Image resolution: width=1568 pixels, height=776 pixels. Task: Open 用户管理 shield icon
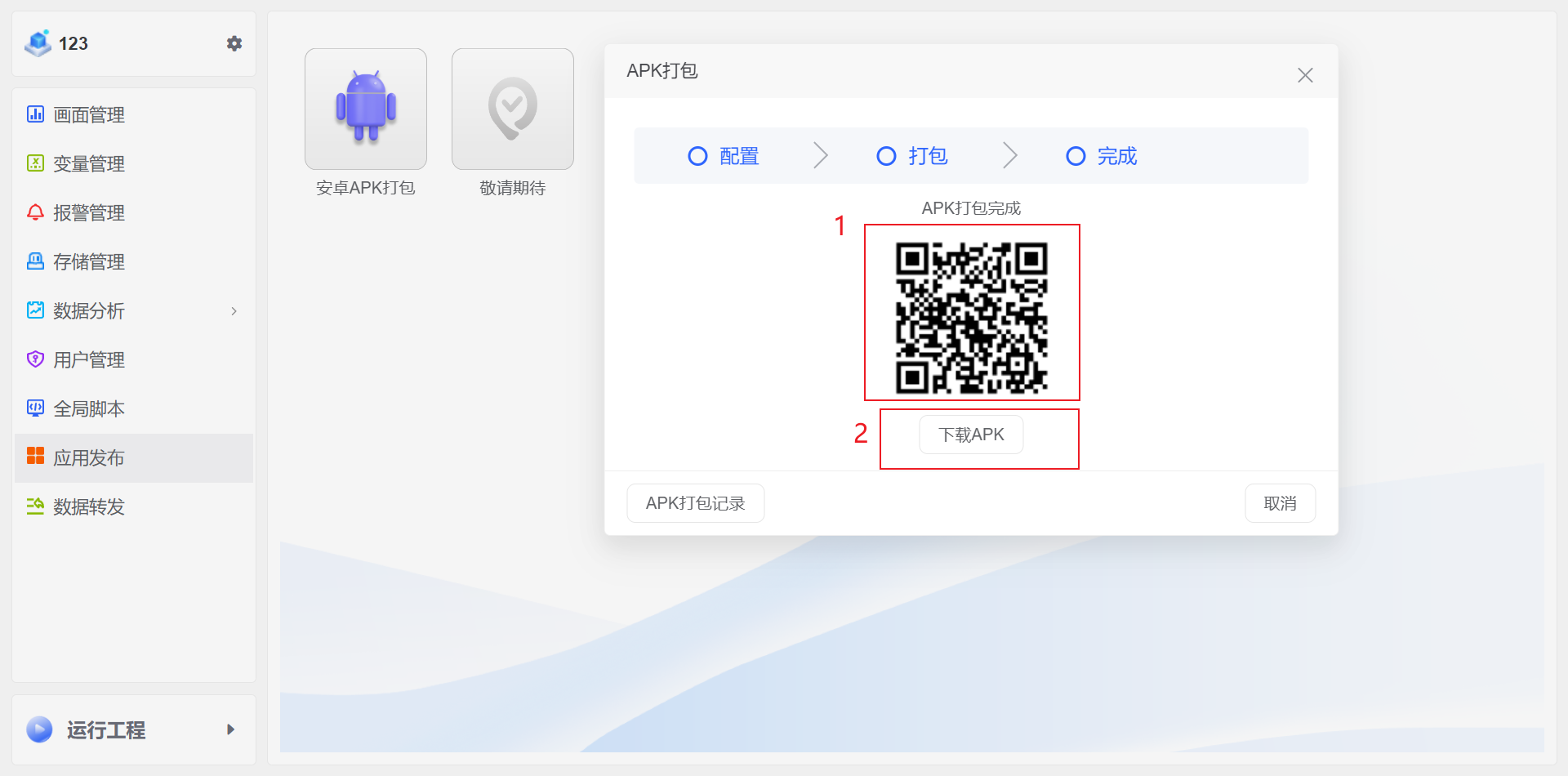[x=35, y=359]
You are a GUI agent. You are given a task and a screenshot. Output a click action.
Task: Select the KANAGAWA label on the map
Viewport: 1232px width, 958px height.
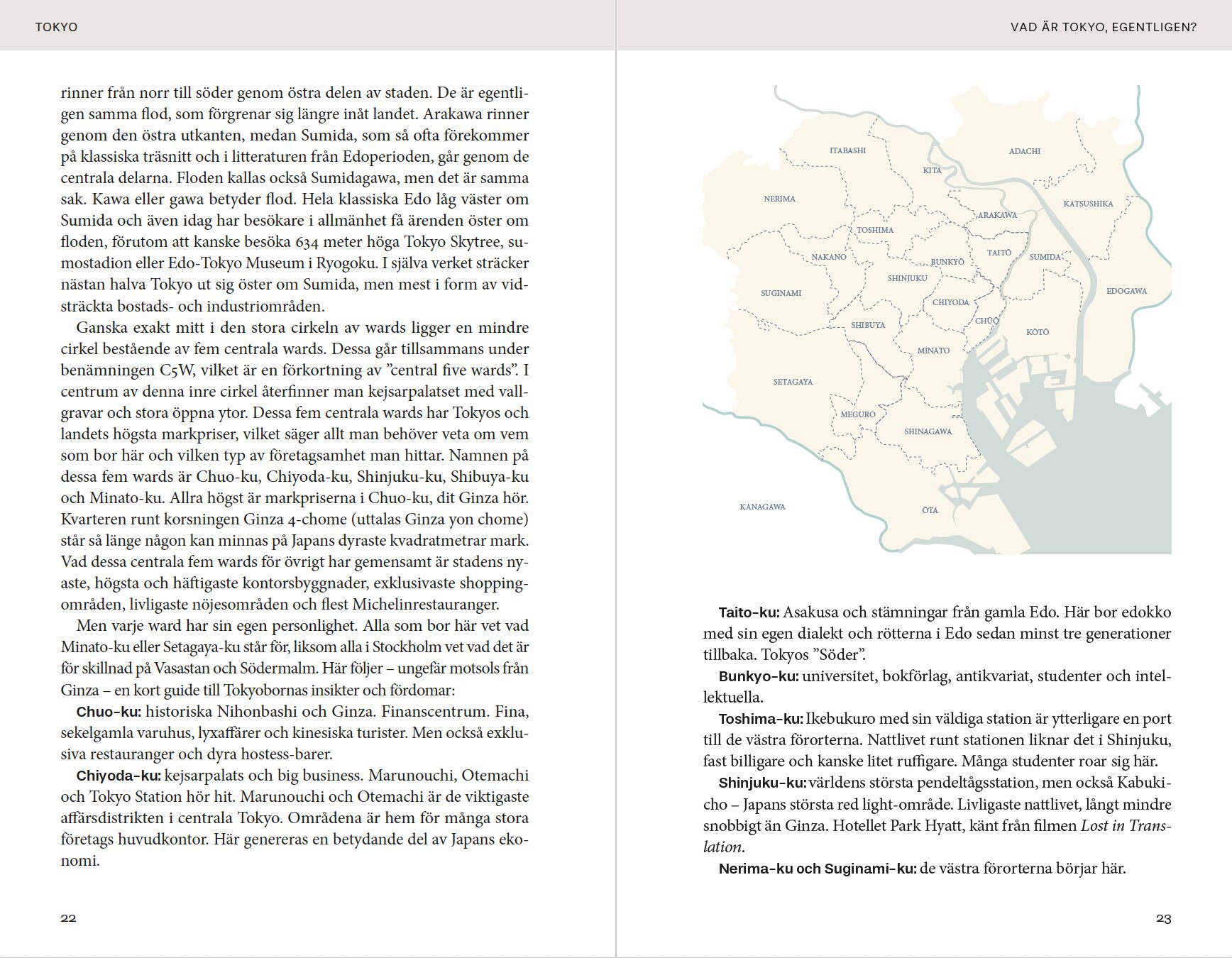tap(762, 507)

——

Exercise goal
Quote precisely the lines of the data from the line containing "Task: Select the KANAGAWA label on the map" through its final line, both included, excluding pictures.

Result for this task
Task: Select the KANAGAWA label on the map
Viewport: 1232px width, 958px height.
tap(762, 507)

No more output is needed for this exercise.